The Future
Year: | 2011 |
Production Co: | GNK Productions |
Director: | Miranda July |
Writer: | Miranda July |
Cast: | Miranda July, Hamish Linklater |
Yes, the cat's inner monologue bookending each chapter of the movie is a bit much. And the plot goes off the rails about two-thirds through as you lose track of whether it's all being dreamt by one of the characters, all of the characters, or maybe even the cat.
It's a fairytale expressing the fears of a couple approaching middle age - fears about being halfway through life and without any real accomplishments.
The catalyst for Sophie (writer/director July) and Jason's realisation is that when they finally pick up the cat they intend to adopt from the shelter it's living in to recover from an accident in a month, they'll be 35 and thus officially middle aged.
It sparks off a crisis of conscience in both the hipster/scruffy/eternal child/entitled white couple, and in their own softly spoken, pixieish and ineffectual way they embark on twin odysseys of introspection about their lives, love and each other.
It involves chucking in a job as a tech support engineer to go door to door trying to convince people to plant trees to save the Earth, staging (or failing to stage) a dance performance every day to broadcast online and gain enough followers to vindicate an empty existence, inexplicably having an affair with another man and befriending an old man with some amazing stories who turns out to be the voice of the moon when time stops.

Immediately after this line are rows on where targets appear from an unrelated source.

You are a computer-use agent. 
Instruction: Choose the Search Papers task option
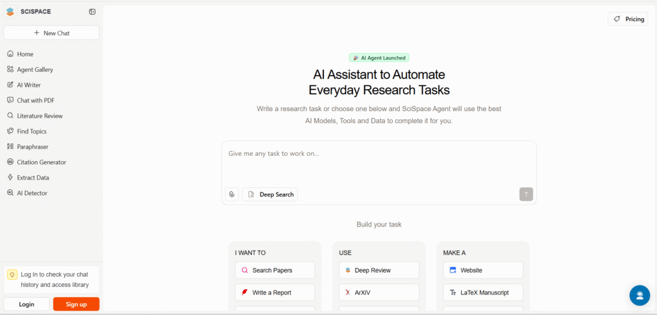click(x=275, y=270)
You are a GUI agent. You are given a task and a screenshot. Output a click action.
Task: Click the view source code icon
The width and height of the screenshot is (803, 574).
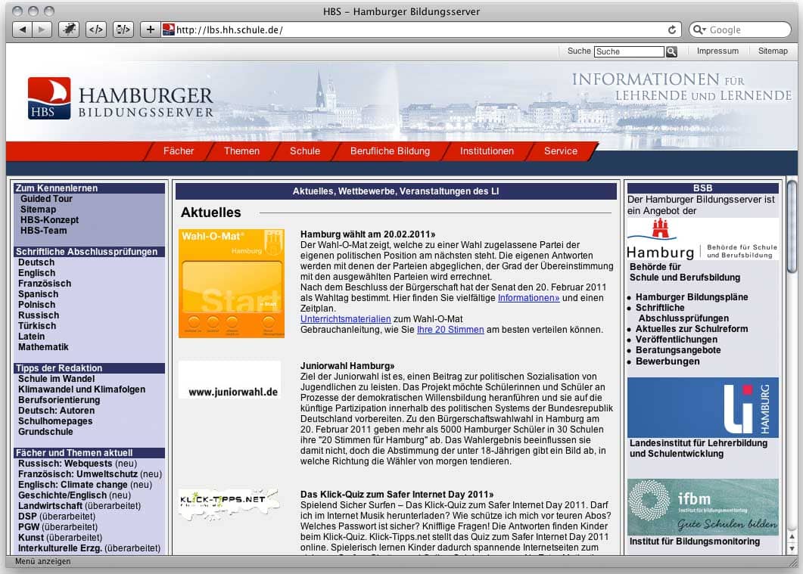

Yes, it's that weird.
The star, writer and director July dials the twee and cute meter up to eleventy million and it won't be to everyone's taste. I just wish the plot itself had been a bit more accessible to convey what she wanted to say – it's so deeply buried in apparent allegory and with so little of a story to go on either, there ends up not being much to appreciate.
It's a bold experiment and to many people it will be a failed one, but it's the flipside of studio tent pole pictures with everything spelled out.